Así lo explica el psicólogo Mark Shelvock en un artículo publicado en Psychology Today, donde analiza lo que se conoce como la “falacia de la llegada”, un concepto que describe la distancia entre la felicidad que se imagina antes de alcanzar un objetivo y lo que realmente se experimenta al conseguirlo.

Shelvock señala que en consulta no es raro encontrar personas que, tras haber logrado objetivos importantes, no experimentan satisfacción sino un estado de vacío, apatía o desconexión. Aunque desde el exterior su vida pueda parecer estable o incluso exitosa, internamente describen una sensación persistente de falta de sentido que resulta difícil de explicar.

Desde la psicología positiva, este fenómeno se ha interpretado principalmente desde una perspectiva neurobiológica. El sistema de recompensa del cerebro genera motivación y expectativa durante la persecución de una meta a través de la dopamina. Sin embargo, una vez alcanzado el objetivo, ese impulso disminuye y el nivel de bienestar tiende a regresar a una línea base.

Persona sentada en banco de parada de bus, mirando su celular. Viste ropa de oficina, con fondo urbano borroso y luz de atardecer proyectando sombras.
Las metas provienen de expectativas externas. (Imagen Ilustrativa Infobae)

Cuando el éxito no se siente propio

Shelvock plantea que, más allá de lo biológico, existe una dimensión existencial. El vacío suele ser más profundo en personas que han construido su vida alrededor de objetivos que no han sido completamente propios. En muchos casos, las metas provienen de expectativas familiares, presiones sociales o ideas culturales sobre lo que significa tener éxito.

En estas situaciones, alcanzar un objetivo no necesariamente produce satisfacción, ya que el logro no está conectado con valores personales auténticos. La consecuencia es una sensación de desconexión: la vida parece ir en la dirección “correcta” desde fuera, pero internamente no genera sentido.

Casi tres de cada cinco jóvenes adultos declaran sentir una falta de propósito o significado en sus vidas, según un estudio de la Harvard Graduate School of Education. El informe señala que muchos están “logrando por lograr”, acumulando éxitos que no se conectan con aquello que realmente les importa. Esta desconexión se relaciona con mayores niveles de ansiedad y depresión, lo que refuerza la idea de que el éxito externo no garantiza bienestar emocional.

Shelvock también recupera las ideas del psiquiatra Carl Jung, quien observó que muchas personas funcionales y exitosas experimentaban un profundo vacío interno. Para Jung, este fenómeno reflejaba un desequilibrio psicológico: cuando la identidad se centra exclusivamente en el rendimiento y los logros externos, otras partes de la personalidad quedan relegadas.

Cuando la identidad se centra solo en los logros, otras partes de la personalidad se relegan. (Freepik)
Cuando la identidad se centra solo en los logros, otras partes de la personalidad se relegan. (Freepik)

Qué intenta señalar realmente ese vacío

En lugar de interpretar esta sensación como un problema que debe resolverse rápidamente con nuevas metas, Shelvock propone entenderla como una señal.

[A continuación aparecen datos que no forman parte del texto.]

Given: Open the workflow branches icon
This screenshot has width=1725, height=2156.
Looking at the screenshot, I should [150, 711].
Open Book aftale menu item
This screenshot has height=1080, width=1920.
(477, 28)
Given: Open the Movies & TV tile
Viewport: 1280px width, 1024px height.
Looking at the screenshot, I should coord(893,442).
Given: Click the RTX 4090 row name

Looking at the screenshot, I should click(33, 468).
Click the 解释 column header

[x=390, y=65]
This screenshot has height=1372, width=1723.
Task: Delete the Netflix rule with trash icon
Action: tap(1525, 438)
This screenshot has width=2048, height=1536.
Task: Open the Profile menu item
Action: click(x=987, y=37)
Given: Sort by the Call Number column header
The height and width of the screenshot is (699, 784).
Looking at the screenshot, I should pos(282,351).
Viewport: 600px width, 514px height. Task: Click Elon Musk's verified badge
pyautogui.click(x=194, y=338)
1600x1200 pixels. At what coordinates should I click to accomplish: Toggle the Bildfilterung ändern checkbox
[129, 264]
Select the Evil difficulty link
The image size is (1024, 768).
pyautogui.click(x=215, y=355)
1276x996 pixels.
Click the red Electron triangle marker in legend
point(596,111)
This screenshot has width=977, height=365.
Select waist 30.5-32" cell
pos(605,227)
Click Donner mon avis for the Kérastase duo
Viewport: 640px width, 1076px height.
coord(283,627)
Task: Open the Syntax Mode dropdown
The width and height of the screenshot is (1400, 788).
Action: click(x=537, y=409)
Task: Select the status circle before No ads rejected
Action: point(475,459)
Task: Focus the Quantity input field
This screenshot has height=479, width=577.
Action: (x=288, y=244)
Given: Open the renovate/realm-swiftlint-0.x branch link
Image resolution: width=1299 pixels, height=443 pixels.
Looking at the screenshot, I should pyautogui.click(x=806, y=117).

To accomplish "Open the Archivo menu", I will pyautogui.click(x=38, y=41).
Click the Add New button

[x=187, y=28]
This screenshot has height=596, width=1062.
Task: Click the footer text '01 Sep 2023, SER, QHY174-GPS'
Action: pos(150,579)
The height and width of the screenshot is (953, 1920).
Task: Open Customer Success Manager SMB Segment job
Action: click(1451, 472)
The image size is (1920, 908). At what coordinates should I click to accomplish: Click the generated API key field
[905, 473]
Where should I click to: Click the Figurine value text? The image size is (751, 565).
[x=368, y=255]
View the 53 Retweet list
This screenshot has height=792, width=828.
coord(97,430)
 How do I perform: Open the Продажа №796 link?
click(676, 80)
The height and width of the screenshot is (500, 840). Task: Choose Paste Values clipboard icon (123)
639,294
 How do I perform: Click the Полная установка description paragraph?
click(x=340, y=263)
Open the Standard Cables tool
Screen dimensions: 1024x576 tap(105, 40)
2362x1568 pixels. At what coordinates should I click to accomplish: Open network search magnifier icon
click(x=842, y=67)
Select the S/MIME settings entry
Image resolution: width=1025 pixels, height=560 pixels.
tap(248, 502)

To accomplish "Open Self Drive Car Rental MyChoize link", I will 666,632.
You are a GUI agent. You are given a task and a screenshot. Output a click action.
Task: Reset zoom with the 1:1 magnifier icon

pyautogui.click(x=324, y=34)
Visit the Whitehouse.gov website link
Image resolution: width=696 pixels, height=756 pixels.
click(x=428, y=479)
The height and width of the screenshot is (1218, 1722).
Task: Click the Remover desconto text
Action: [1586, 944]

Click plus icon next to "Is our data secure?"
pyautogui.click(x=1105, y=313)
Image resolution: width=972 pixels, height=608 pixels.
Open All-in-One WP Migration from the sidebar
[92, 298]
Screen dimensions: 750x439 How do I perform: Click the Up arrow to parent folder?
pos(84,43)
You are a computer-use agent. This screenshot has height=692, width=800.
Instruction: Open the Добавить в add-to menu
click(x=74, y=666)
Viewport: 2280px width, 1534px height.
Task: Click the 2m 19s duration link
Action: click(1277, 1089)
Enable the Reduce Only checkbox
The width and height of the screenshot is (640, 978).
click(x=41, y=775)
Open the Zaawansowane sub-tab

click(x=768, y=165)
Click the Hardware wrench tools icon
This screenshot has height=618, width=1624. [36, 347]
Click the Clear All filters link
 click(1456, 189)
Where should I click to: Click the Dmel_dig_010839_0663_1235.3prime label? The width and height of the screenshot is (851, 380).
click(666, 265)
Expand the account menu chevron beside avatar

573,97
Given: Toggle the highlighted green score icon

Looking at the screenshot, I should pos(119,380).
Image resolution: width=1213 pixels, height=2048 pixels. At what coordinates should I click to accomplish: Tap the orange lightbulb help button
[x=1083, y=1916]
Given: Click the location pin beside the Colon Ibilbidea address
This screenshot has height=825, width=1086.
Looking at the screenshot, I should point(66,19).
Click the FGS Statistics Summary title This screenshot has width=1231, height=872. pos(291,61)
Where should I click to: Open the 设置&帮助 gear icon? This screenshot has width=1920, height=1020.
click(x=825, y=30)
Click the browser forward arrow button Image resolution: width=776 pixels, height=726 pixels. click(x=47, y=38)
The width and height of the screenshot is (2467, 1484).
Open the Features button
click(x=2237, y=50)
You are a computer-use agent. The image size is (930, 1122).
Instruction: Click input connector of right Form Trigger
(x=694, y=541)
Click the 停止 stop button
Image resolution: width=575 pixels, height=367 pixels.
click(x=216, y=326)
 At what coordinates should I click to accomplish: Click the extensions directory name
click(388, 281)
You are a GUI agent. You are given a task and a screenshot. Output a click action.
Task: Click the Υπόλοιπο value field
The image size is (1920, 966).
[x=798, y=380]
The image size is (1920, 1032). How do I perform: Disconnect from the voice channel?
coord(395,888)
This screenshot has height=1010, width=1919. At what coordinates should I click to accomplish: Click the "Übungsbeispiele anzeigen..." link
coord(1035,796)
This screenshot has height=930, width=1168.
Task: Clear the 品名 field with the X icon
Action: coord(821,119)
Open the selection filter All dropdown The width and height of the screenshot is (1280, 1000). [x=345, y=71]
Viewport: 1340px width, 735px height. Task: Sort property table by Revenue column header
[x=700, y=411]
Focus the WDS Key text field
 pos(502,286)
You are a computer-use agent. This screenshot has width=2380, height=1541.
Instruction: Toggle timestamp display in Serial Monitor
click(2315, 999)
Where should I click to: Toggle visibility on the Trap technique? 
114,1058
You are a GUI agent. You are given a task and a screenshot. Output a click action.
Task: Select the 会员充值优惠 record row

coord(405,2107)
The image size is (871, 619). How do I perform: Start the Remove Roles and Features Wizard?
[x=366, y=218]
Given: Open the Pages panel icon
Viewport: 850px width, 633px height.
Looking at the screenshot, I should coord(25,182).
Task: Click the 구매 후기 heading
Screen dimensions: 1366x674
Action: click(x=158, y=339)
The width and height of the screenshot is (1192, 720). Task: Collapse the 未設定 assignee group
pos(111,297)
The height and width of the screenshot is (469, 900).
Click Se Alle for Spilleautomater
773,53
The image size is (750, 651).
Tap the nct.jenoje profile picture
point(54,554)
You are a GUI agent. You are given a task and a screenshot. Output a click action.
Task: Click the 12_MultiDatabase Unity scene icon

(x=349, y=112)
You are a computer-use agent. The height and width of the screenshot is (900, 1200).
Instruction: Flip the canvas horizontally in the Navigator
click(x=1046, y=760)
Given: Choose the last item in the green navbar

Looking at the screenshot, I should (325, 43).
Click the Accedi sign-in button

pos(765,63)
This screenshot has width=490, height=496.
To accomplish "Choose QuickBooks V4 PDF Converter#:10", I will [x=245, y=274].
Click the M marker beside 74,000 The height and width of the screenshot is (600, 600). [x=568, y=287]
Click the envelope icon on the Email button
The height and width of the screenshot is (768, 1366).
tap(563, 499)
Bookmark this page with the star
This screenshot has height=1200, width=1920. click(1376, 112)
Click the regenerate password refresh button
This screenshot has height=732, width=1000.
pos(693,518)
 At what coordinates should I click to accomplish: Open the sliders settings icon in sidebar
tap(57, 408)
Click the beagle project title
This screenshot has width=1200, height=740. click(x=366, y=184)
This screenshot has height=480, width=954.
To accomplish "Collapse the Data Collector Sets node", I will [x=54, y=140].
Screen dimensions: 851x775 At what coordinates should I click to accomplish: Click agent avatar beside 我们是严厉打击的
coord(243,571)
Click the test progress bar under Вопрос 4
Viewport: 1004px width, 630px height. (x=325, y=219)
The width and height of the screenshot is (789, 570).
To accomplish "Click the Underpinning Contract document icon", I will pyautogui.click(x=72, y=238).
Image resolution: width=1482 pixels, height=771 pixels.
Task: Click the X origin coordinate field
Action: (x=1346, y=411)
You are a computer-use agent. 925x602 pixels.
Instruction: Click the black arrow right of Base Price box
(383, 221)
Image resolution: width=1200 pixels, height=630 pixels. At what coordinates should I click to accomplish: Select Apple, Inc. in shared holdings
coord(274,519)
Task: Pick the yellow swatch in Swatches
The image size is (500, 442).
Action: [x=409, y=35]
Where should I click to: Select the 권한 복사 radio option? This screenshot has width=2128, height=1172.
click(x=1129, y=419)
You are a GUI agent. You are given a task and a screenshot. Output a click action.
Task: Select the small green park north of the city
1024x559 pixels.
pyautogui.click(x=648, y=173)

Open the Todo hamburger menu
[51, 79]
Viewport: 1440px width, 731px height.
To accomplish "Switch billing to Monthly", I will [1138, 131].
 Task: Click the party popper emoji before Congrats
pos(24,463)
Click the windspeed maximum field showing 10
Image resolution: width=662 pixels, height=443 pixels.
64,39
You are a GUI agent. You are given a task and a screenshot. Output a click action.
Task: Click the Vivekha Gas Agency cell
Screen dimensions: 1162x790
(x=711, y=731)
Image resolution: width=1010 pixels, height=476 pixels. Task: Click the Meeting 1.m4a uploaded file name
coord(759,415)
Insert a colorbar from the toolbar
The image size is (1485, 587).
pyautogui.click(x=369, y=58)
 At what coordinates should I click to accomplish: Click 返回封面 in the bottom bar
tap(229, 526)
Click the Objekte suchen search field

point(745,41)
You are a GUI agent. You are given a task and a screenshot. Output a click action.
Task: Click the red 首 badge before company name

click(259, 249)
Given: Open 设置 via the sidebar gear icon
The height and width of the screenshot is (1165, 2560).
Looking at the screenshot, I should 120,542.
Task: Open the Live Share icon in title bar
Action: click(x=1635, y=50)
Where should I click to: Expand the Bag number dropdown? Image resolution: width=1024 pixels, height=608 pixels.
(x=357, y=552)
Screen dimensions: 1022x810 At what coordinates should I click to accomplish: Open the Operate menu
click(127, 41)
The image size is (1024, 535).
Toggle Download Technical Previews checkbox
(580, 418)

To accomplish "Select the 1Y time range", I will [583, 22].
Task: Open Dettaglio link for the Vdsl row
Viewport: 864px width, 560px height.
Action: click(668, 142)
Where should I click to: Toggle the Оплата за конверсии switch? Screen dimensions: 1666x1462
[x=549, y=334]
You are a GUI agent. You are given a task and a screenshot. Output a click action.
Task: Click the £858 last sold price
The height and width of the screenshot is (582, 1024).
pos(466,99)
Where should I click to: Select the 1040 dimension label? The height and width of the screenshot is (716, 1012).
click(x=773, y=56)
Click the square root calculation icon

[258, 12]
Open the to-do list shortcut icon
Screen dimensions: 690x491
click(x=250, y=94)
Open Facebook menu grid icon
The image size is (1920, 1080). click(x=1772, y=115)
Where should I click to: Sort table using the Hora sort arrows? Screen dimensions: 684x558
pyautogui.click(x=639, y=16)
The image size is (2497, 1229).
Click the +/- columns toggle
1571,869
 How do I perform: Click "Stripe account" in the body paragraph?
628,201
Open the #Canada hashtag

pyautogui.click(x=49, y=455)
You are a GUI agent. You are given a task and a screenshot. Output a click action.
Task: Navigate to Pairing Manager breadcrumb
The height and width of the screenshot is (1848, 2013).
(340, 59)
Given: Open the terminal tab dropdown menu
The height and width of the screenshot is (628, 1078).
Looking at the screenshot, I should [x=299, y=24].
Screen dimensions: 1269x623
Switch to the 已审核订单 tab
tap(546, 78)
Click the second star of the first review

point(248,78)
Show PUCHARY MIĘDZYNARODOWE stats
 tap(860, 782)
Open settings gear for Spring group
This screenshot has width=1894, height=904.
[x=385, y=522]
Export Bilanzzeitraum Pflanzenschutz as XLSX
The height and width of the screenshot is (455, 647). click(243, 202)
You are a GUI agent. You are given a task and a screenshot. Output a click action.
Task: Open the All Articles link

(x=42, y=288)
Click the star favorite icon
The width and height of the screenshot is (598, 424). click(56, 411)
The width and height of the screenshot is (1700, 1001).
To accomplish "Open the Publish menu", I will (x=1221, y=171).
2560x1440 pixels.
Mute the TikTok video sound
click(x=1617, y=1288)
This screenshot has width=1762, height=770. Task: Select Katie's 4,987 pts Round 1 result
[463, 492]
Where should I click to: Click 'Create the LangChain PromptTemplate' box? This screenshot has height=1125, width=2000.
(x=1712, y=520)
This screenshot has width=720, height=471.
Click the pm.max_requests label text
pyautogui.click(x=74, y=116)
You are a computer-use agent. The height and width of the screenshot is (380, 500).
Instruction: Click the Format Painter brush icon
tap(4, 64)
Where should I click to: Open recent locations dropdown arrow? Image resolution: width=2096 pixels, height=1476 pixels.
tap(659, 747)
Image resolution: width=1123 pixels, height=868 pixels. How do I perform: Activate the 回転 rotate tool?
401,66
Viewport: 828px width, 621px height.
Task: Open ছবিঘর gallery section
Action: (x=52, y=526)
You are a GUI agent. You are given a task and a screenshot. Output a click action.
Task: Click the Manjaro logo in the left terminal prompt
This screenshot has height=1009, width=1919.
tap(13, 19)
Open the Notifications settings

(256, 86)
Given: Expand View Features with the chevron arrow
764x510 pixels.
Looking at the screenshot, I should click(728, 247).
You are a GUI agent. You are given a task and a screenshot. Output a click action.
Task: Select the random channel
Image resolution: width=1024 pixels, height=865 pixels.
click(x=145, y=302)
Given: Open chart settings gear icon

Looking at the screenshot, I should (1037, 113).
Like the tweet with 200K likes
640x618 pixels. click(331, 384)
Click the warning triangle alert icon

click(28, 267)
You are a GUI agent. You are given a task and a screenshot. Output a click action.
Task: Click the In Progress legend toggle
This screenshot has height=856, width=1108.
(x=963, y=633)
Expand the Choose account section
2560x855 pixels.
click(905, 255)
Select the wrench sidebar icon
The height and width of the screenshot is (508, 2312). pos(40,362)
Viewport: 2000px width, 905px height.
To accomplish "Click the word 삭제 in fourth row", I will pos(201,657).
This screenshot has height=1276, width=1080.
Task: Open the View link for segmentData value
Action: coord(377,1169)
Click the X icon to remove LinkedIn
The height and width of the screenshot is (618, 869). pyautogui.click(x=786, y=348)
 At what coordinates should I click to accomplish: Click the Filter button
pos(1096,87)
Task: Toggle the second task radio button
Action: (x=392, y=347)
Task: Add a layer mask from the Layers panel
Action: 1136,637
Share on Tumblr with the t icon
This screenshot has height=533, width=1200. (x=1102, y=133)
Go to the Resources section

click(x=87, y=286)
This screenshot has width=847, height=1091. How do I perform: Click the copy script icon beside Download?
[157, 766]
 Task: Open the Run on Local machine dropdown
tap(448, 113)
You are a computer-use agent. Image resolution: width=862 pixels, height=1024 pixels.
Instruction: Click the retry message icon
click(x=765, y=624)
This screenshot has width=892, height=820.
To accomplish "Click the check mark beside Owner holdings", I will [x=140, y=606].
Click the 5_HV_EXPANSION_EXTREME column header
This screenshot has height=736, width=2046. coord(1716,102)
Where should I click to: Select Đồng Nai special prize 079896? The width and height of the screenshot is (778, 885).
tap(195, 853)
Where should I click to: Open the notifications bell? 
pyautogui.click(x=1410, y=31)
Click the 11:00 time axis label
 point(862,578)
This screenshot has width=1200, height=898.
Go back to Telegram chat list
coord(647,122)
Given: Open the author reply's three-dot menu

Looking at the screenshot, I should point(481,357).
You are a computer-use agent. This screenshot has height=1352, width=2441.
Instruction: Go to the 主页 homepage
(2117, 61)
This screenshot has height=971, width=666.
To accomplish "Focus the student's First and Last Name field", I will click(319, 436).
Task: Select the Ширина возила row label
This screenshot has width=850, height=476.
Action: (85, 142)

La reacción habitual suele ser buscar otro objetivo, otro reto o una nueva etapa de éxito. Sin embargo, esto puede mantener el mismo patrón de desconexión.

La cuestión, sugiere el psicólogo, no es únicamente qué se debe conseguir después, sino si la vida que se está construyendo refleja realmente la identidad, los valores y lo que resulta significativo para cada persona. Cuando la sensación de vacío aparece tras un logro, puede estar indicando que el problema no es la falta de metas, sino la falta de sentido en las que ya se han alcanzado.